_EXTRAIT SOURCE_:
Tolerance.ca
Directeur / Éditeur: Victor Teboul, Ph.D.
Regard sur nous et ouverture sur le monde
Indépendant et neutre par rapport à toute orientation politique ou religieuse, Tolerance.ca® vise à promouvoir les grands principes démocratiques sur lesquels repose la tolérance.

Qu’est-ce qu’un bon prof ?

par , collaboratrice, engagée dans le cadre de nombreux projets d'étudiants de Tolerance.ca
Qu’est-ce qui fait un bon prof? Sa formation? Ses connaissances? Ou ses capacités de communicateur? Selon plusieurs spécialistes, même si la compétence de l’enseignant est importante, il s’avère que ses habiletés en matière de communication le soient tout autant. En effet, même si l’enseignant connaît parfaitement la matière qu’il enseigne et qu’il en soit passionné, il faut qu’il soit apte à transmettre ses connaissances clairement et de façon structurée afin d’amener l’élève à les comprendre et à les intégrer.

Savoir communiquer sa passion

Pour M. Jean-Marie Bergeron, professeur de français au cégep* Lionel-Groulx, situé à Sainte-Thérèse, en banlieue de Montréal, le rapport de communication qui s’établit entre un étudiant et son professeur est un élément primordial. « Bien entendu, il faut être un très bon communicateur afin de pouvoir transmettre ses connaissances. L’acte d’enseigner passe nécessairement par une rencontre entre deux humains : le professeur et l’élève. Il faut être capable de créer un climat de confiance mutuelle afin de générer un espace propice à une démarche intellectuelle. »

Certains facteurs entrent ainsi en jeu. Selon M. Bergeron, l’apparence physique du professeur peut influencer l’attitude qu’un élève adoptera à son endroit : « Je crois que la question des apparences est très importante. Si j’observe mon évolution dans la profession, je dirais que, plus je vieillis, plus c’est facile d’obtenir le respect des élèves. J’accorde aussi une attention particulière au choix de mes vêtements, car c’est une question de respect envers eux. Sans céder aux pièges de la société de consommation, il est possible de déjouer la monotonie. Enseigner, c’est communiquer avec un groupe. Dans le rapport émetteur-récepteurs, certes, les apparences jouent un rôle non négligeable. »

Les visiteurs du site américain www.ratemyteachers.com, créé par le professeur new-yorkais M Michael Hussey, qui reçoit plus de 50 000 visites d’étudiants par jour, évalue les compétences des professeurs selon trois critères, dont celui de la clarté de leurs explications. Mais les enseignants sont aussi évalués pour leur bonne humeur et la tolérance dont ils font preuve à l’égard de leurs élèves.

_EXTRAITS DES LIGNES_:
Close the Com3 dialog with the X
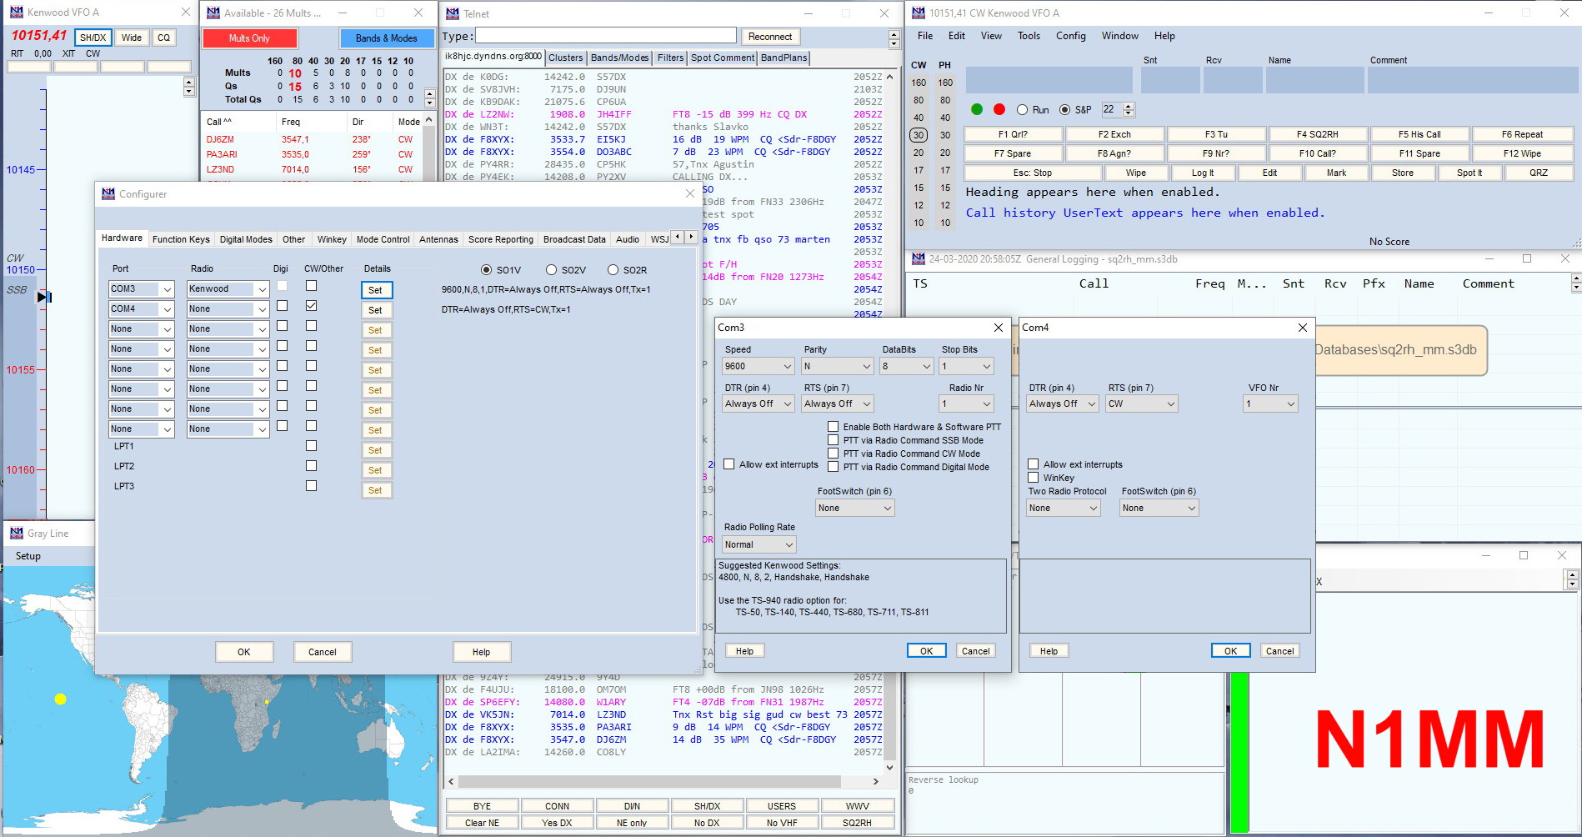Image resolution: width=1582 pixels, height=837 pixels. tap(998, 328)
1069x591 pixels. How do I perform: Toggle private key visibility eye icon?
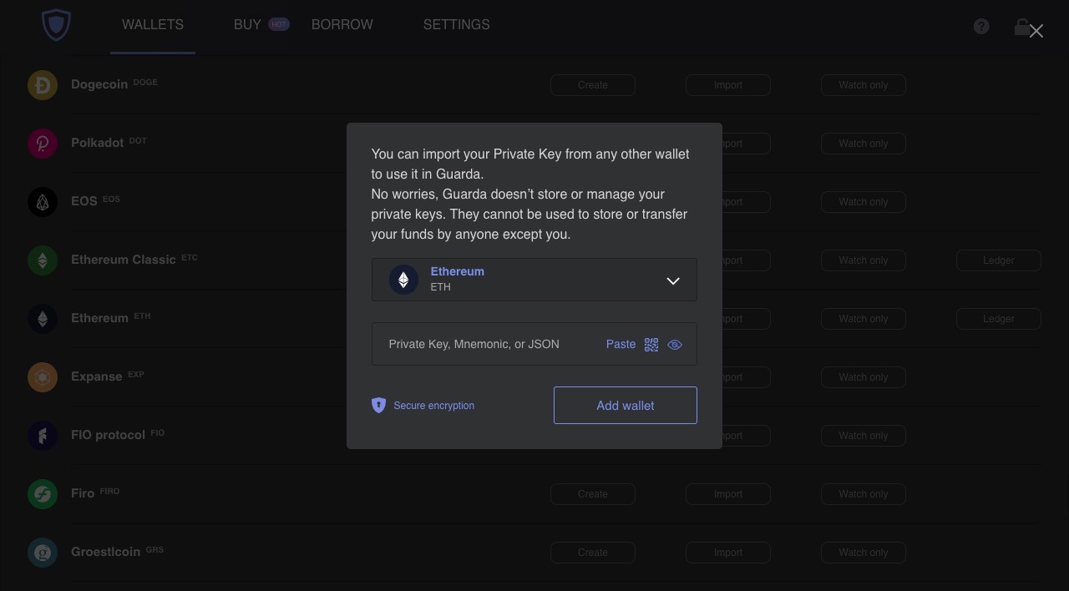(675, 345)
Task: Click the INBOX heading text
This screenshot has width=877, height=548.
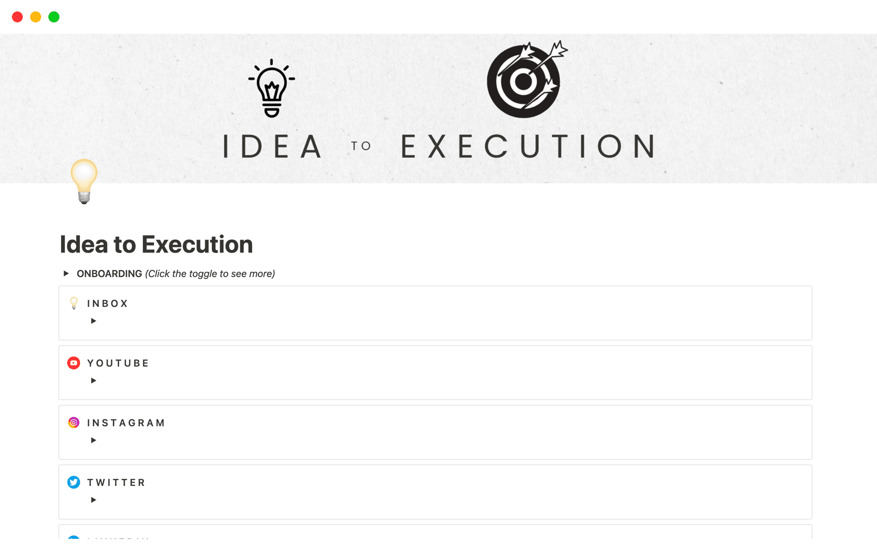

_OBJECTIFS_:
A – Recopiez fidèlement le passage de l'article sur les bons professeurs qui va de « Les visiteurs du » jusqu'à « de leurs élèves. » inclus.
B – D'après l'article sur les bons professeurs, dans quelle ville se trouve le cégep Lionel-Groulx ?
Les lignes n'ont aucun lien avec l'article sur les bons professeurs.

_RÉSULTATS SUCCESSIFS_:
A –
Les visiteurs du site américain www.ratemyteachers.com, créé par le professeur new-yorkais M Michael Hussey, qui reçoit plus de 50 000 visites d’étudiants par jour, évalue les compétences des professeurs selon trois critères, dont celui de la clarté de leurs explications. Mais les enseignants sont aussi évalués pour leur bonne humeur et la tolérance dont ils font preuve à l’égard de leurs élèves.

B – Le cégep Lionel-Groulx se trouve à Sainte-Thérèse, en banlieue de Montréal.